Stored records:
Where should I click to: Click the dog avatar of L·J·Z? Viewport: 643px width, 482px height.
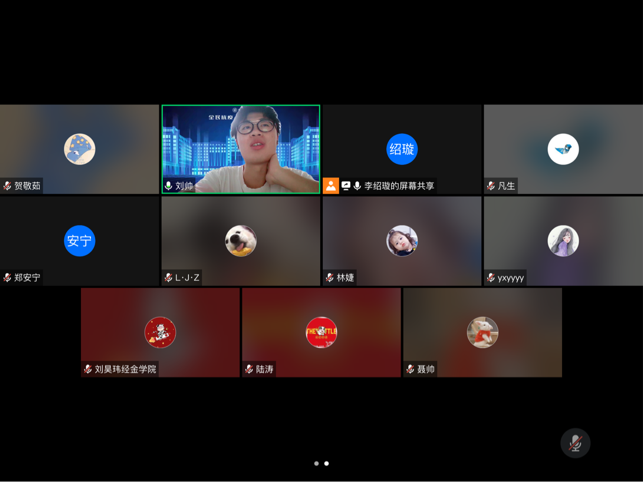241,241
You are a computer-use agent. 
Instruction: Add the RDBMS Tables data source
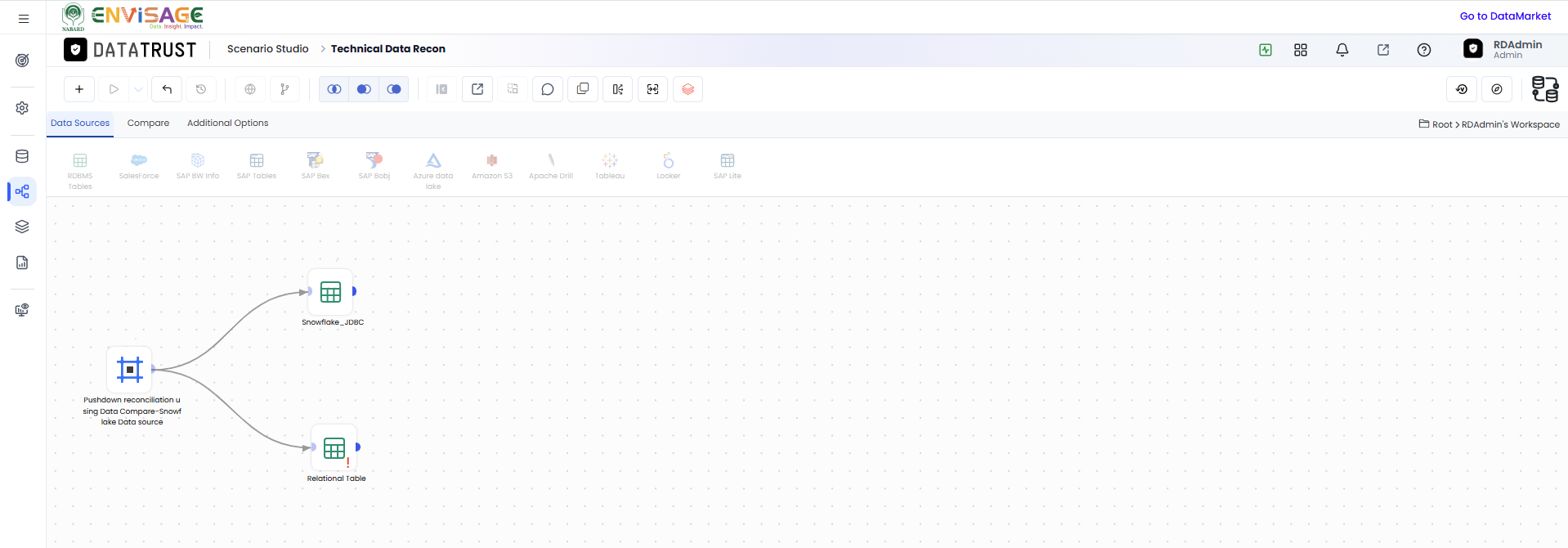coord(80,171)
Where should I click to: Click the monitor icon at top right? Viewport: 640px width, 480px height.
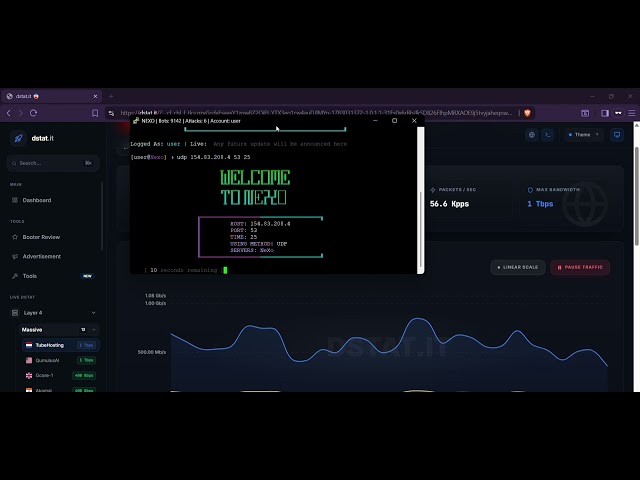click(617, 135)
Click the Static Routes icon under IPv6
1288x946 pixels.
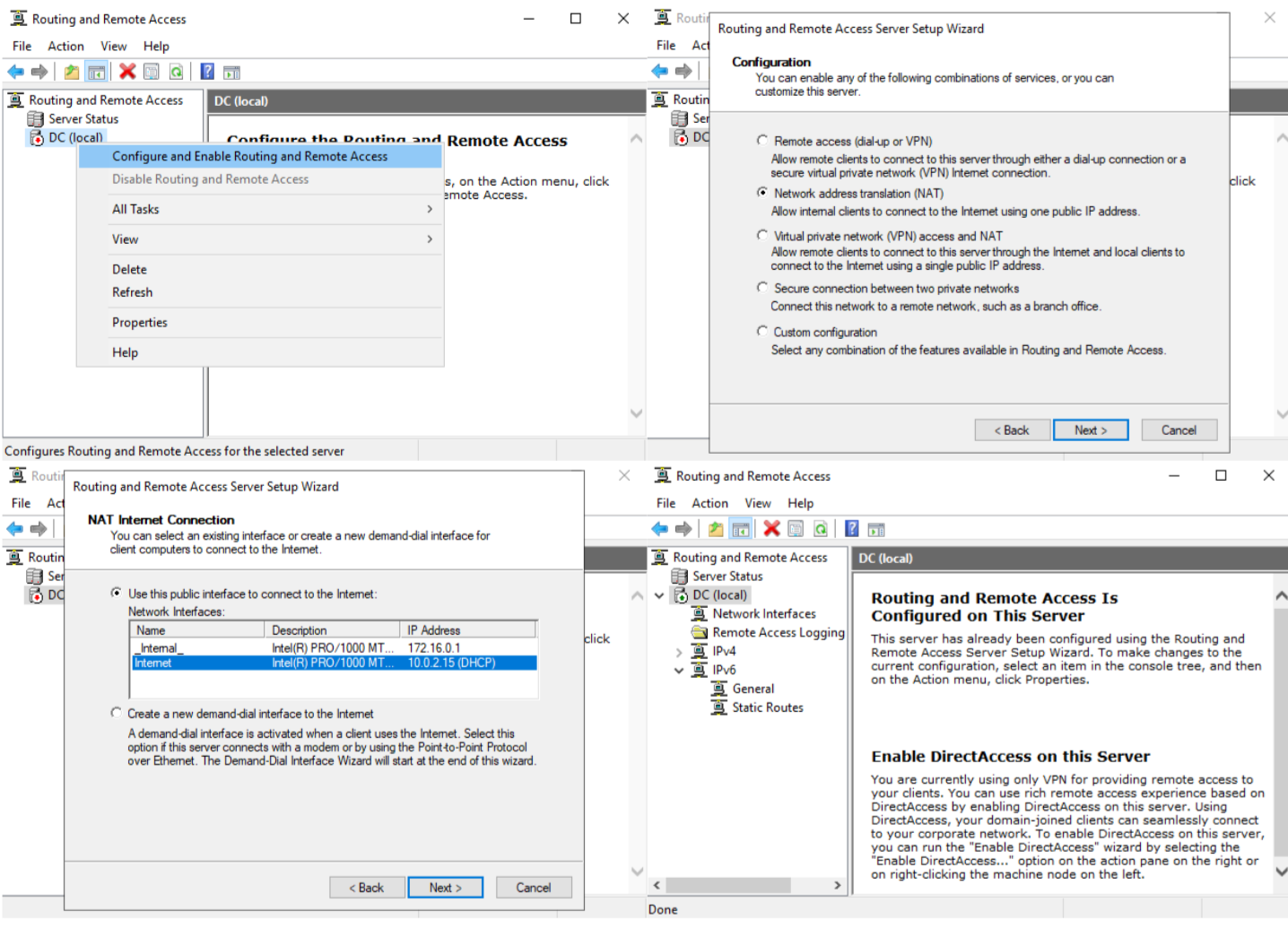(x=719, y=708)
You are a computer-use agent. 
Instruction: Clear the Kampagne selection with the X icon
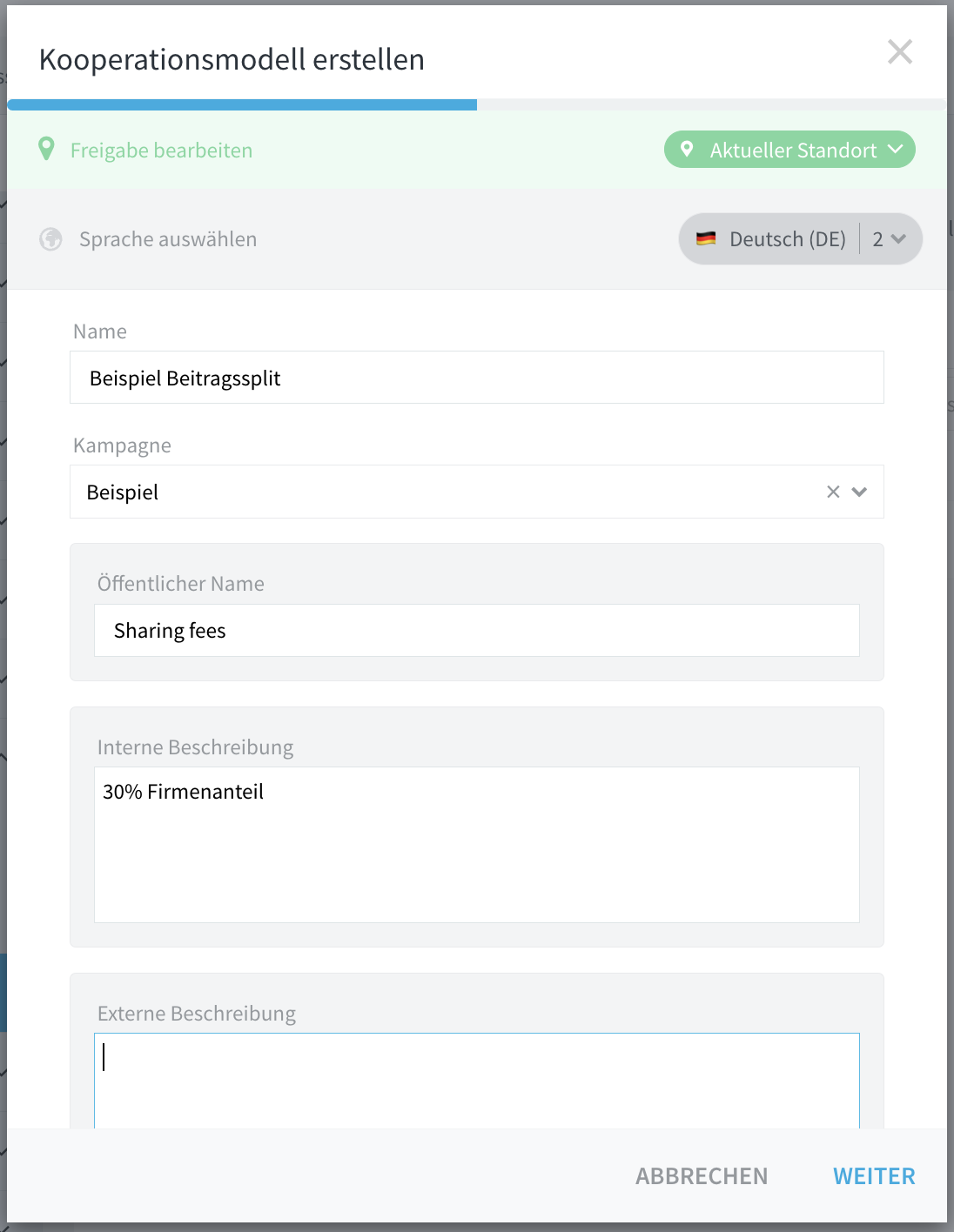[x=833, y=492]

| Problem |
Please repeat the records above exactly, omitting any pictures they contain.

| Response to this task |
Where should I click to: Click the dog avatar of L·J·Z? Viewport: 643px width, 482px height.
241,241
You are a computer-use agent. 
Instruction: Add the RDBMS Tables data source
coord(80,171)
Where should I click to: Click the monitor icon at top right? Viewport: 640px width, 480px height.
click(617, 135)
Click the Static Routes icon under IPv6
1288x946 pixels.
(x=719, y=708)
You are a computer-use agent. 
Instruction: Clear the Kampagne selection with the X icon
[x=833, y=492]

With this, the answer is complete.